Assigned task — Your task is to return, word for word, only the lines from the line with "Task: View Query History" through the close of the data. Exclude all pictures.
Entries shown START
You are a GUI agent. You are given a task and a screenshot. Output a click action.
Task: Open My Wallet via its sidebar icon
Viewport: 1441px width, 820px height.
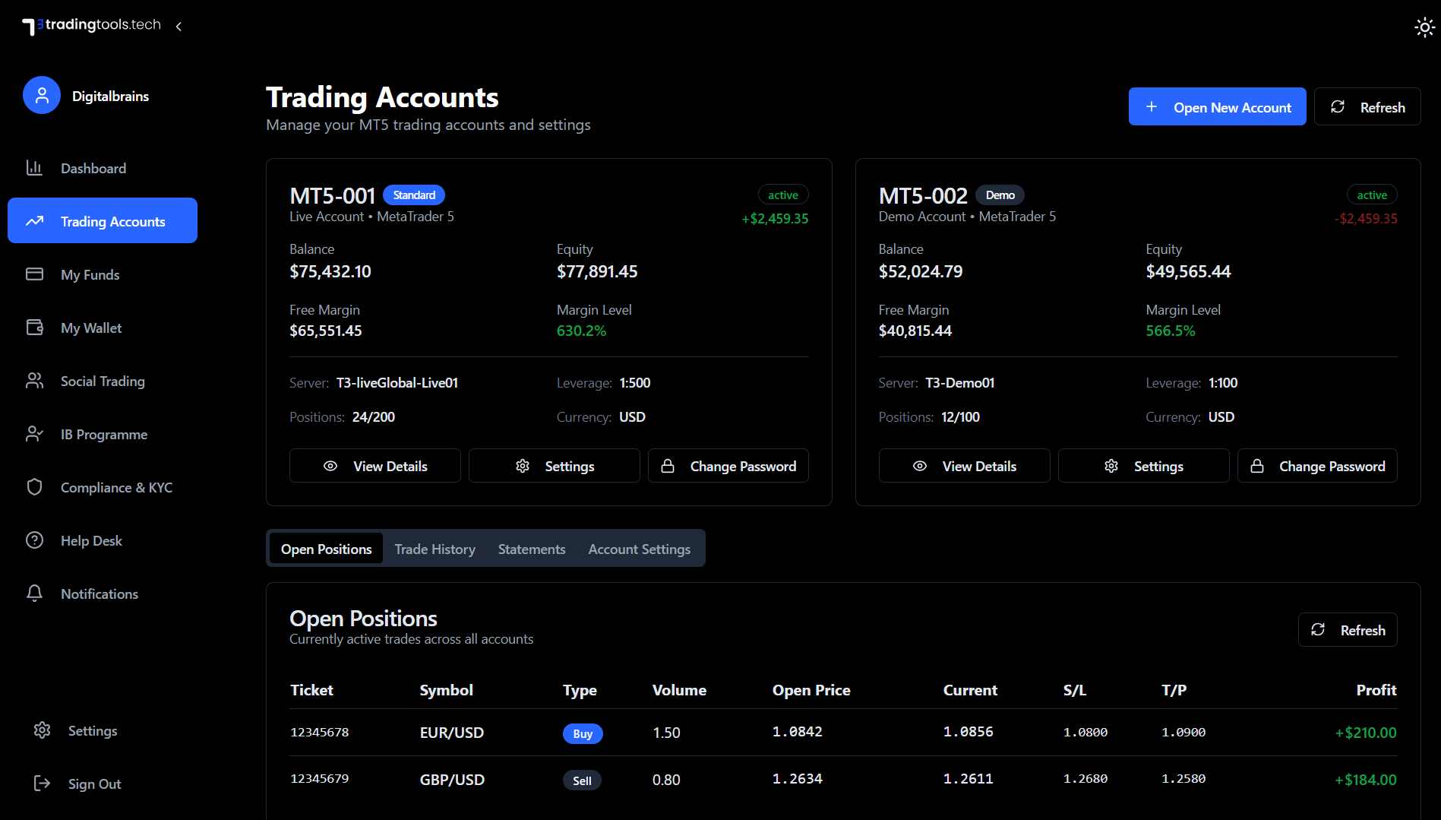(x=35, y=328)
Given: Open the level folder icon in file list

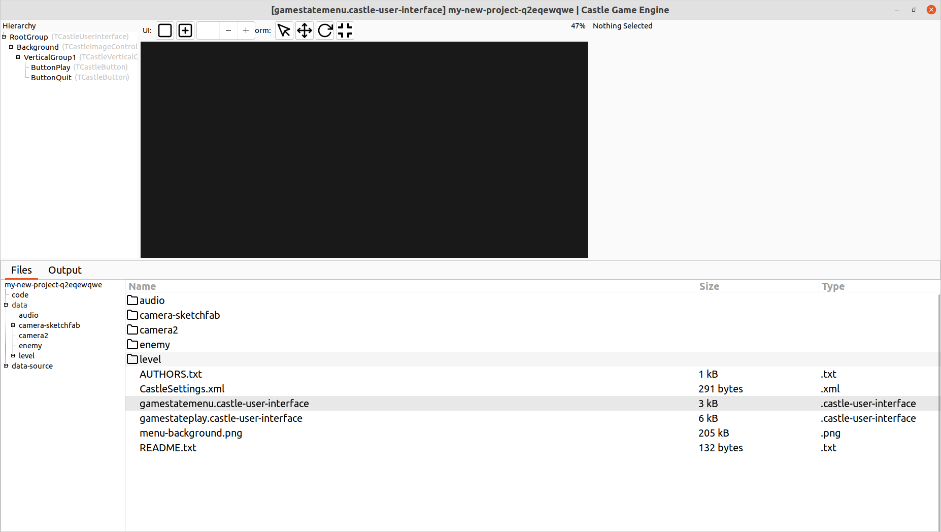Looking at the screenshot, I should pos(131,359).
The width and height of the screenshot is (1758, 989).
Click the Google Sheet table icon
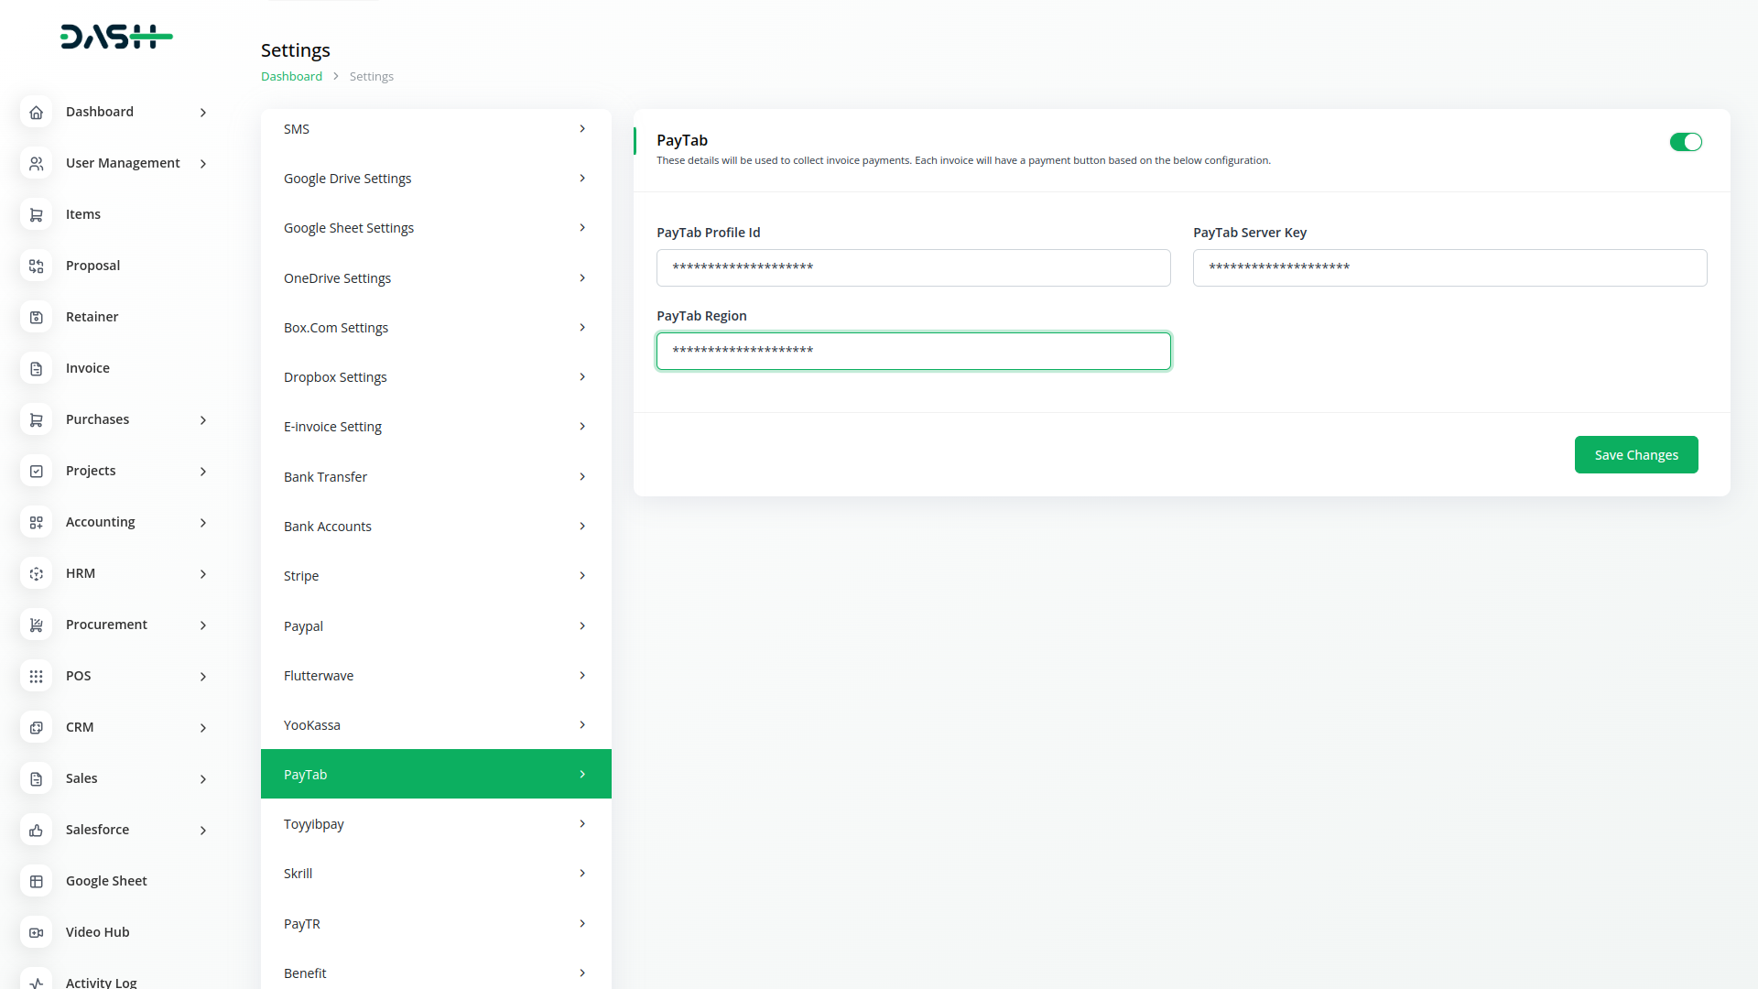coord(36,881)
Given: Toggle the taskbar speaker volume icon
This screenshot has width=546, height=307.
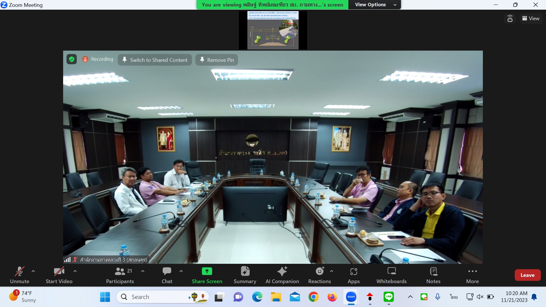Looking at the screenshot, I should (x=480, y=297).
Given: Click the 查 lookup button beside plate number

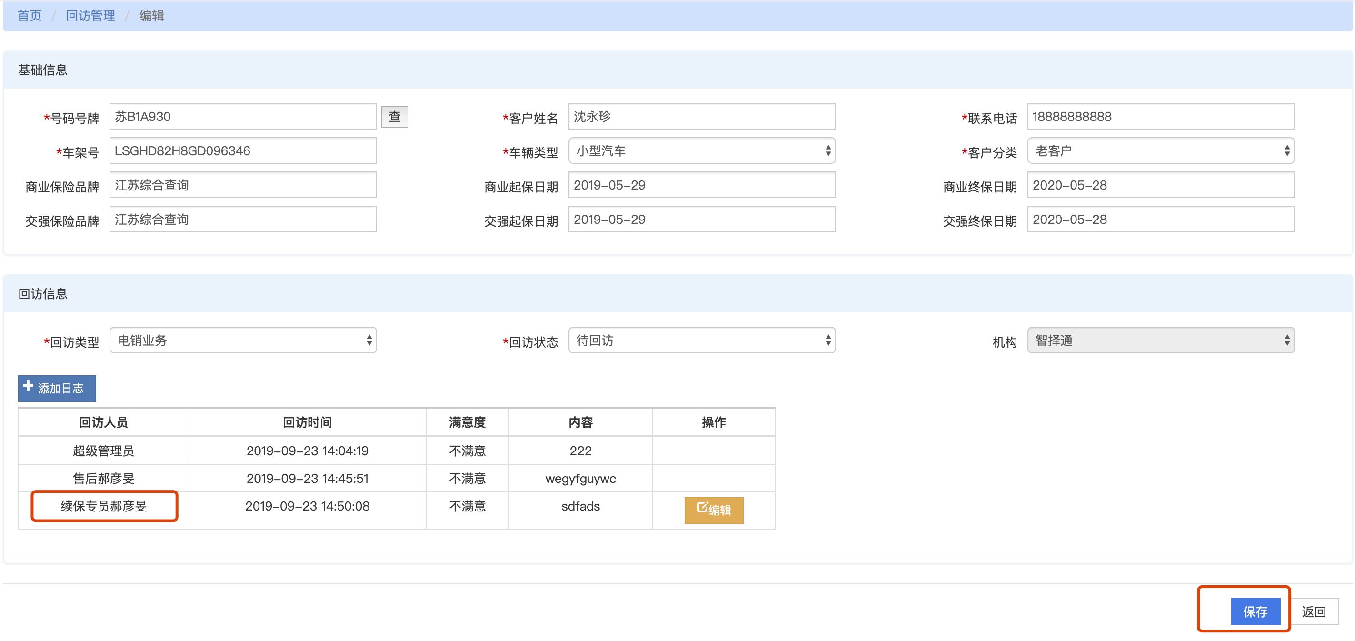Looking at the screenshot, I should 394,116.
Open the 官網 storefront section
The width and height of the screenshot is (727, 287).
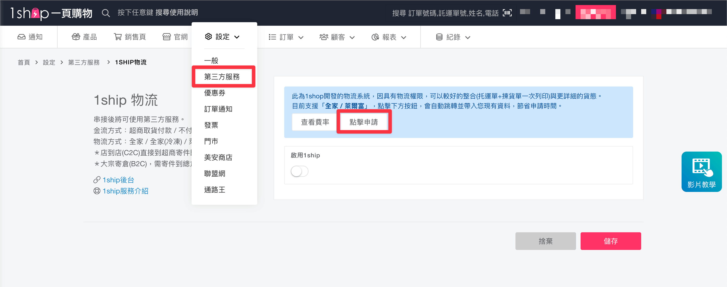click(175, 37)
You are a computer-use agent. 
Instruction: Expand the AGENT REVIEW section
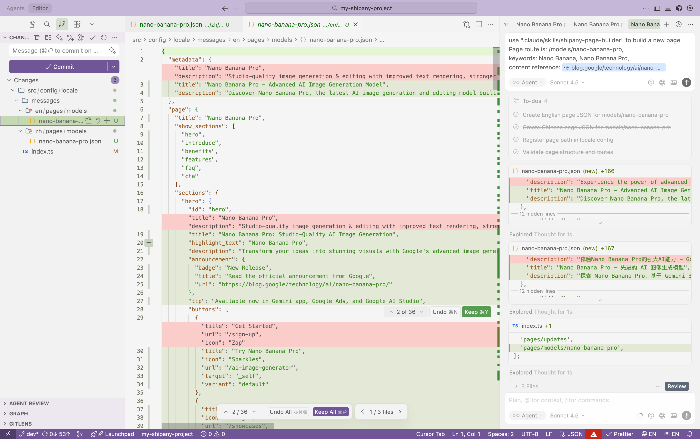pos(29,403)

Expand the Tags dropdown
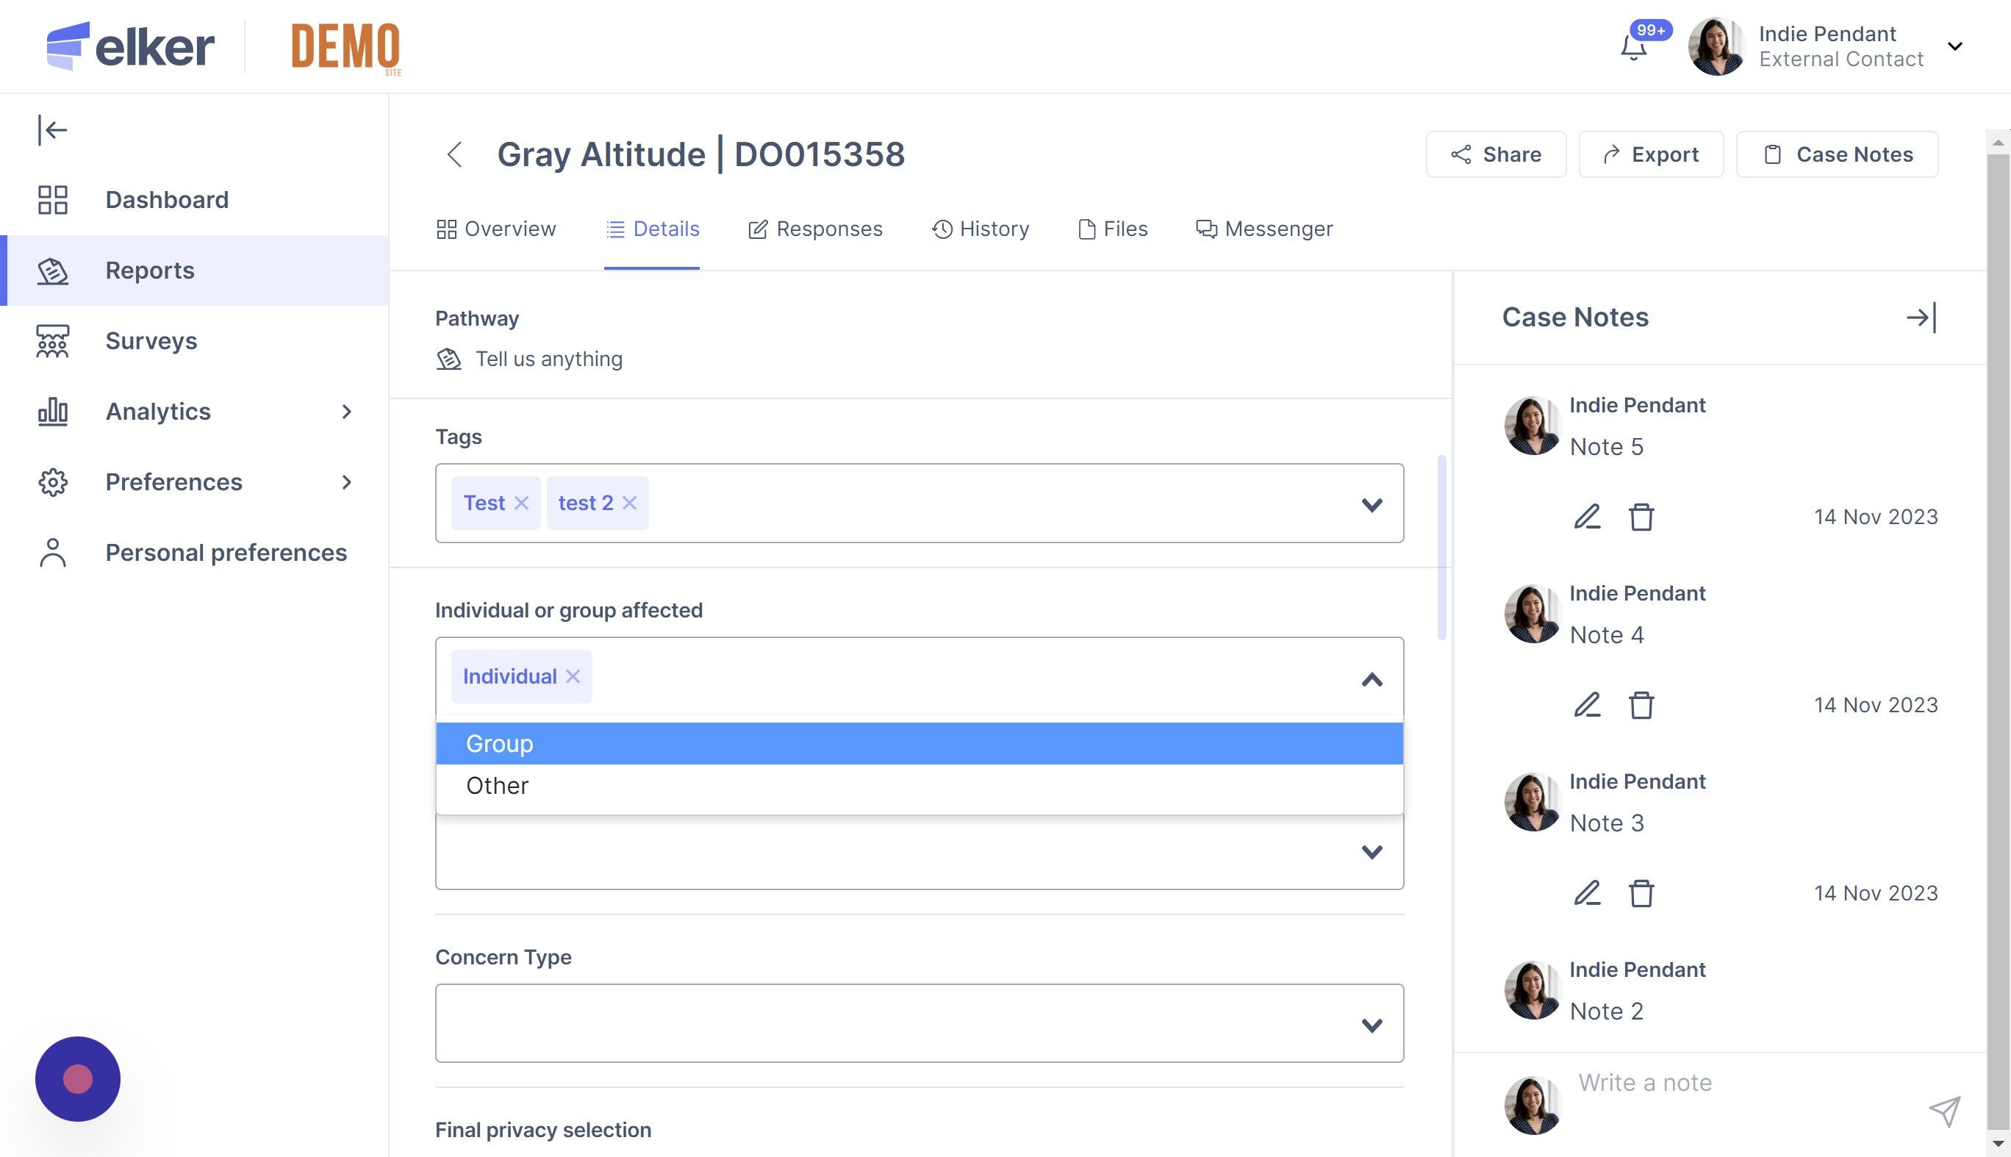(1371, 505)
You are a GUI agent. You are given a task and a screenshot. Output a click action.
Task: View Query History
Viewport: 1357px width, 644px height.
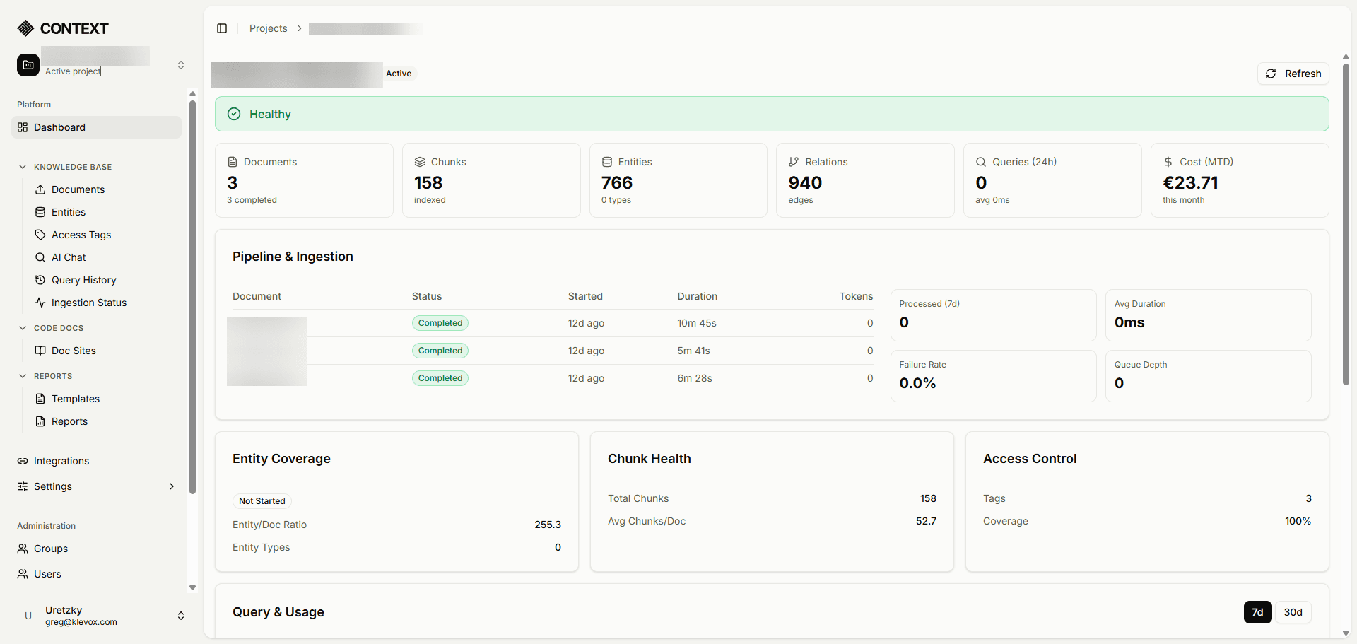(x=83, y=279)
Entries shown END
Solution for this task —
Task: View Query History
Viewport: 1357px width, 644px height.
(x=83, y=279)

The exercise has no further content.